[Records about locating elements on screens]

________________________________________

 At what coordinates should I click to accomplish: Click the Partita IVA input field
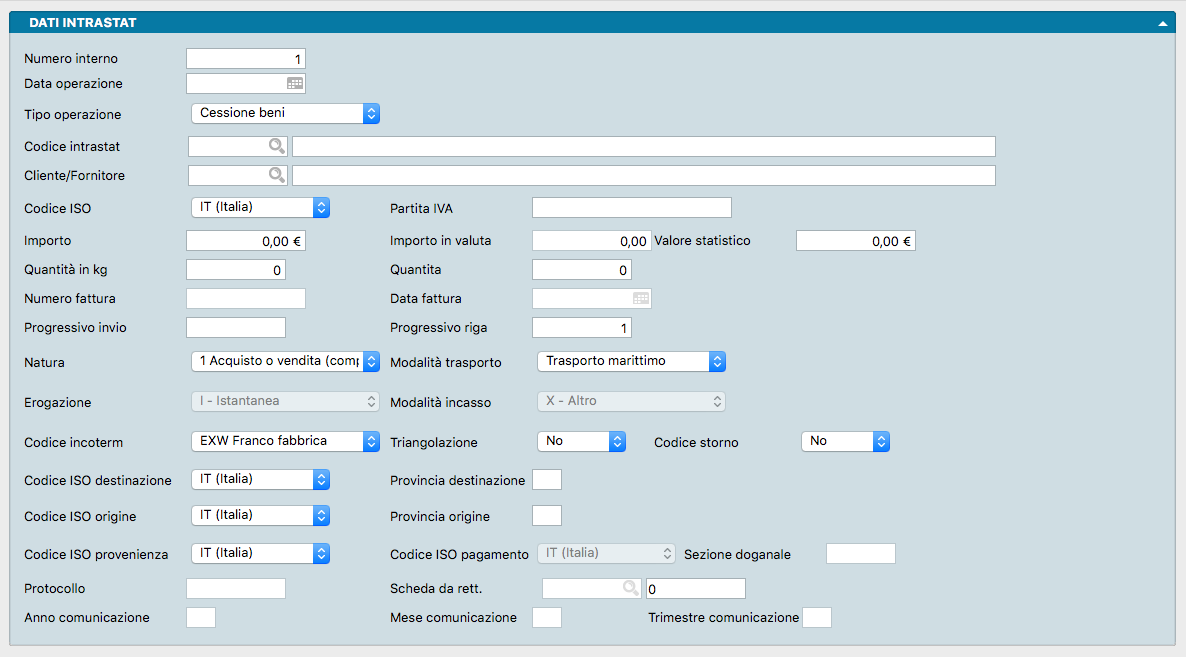[x=631, y=208]
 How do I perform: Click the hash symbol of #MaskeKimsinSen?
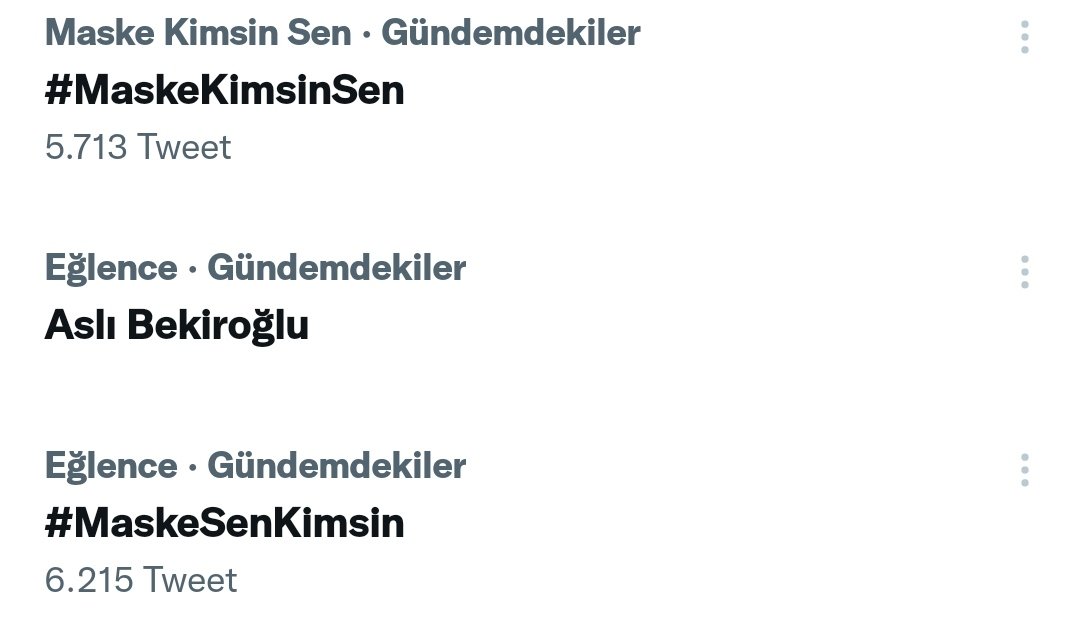[x=58, y=91]
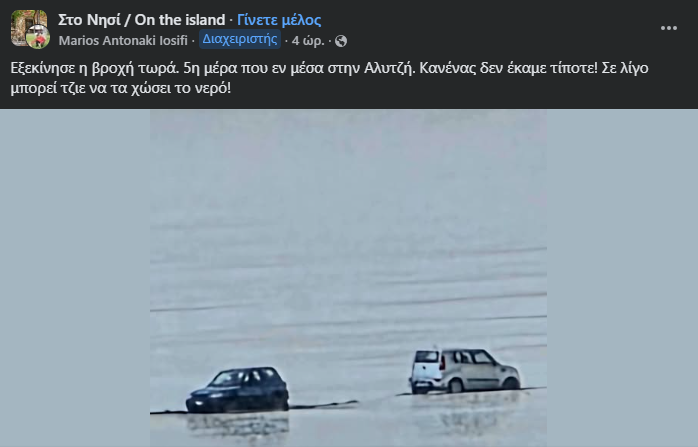Click the white car in the photo
The width and height of the screenshot is (698, 447).
(465, 371)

________________________________________

Required task
Please retype all of the entries above word for word, leaving the pictures out.

Result of the exercise
 At what coordinates should I click to accomplish: Click the Partita IVA input field
[x=631, y=208]
 How do I perform: Click the hash symbol of #MaskeKimsinSen?
[x=58, y=91]
Click the white car in the photo
The width and height of the screenshot is (698, 447).
(465, 371)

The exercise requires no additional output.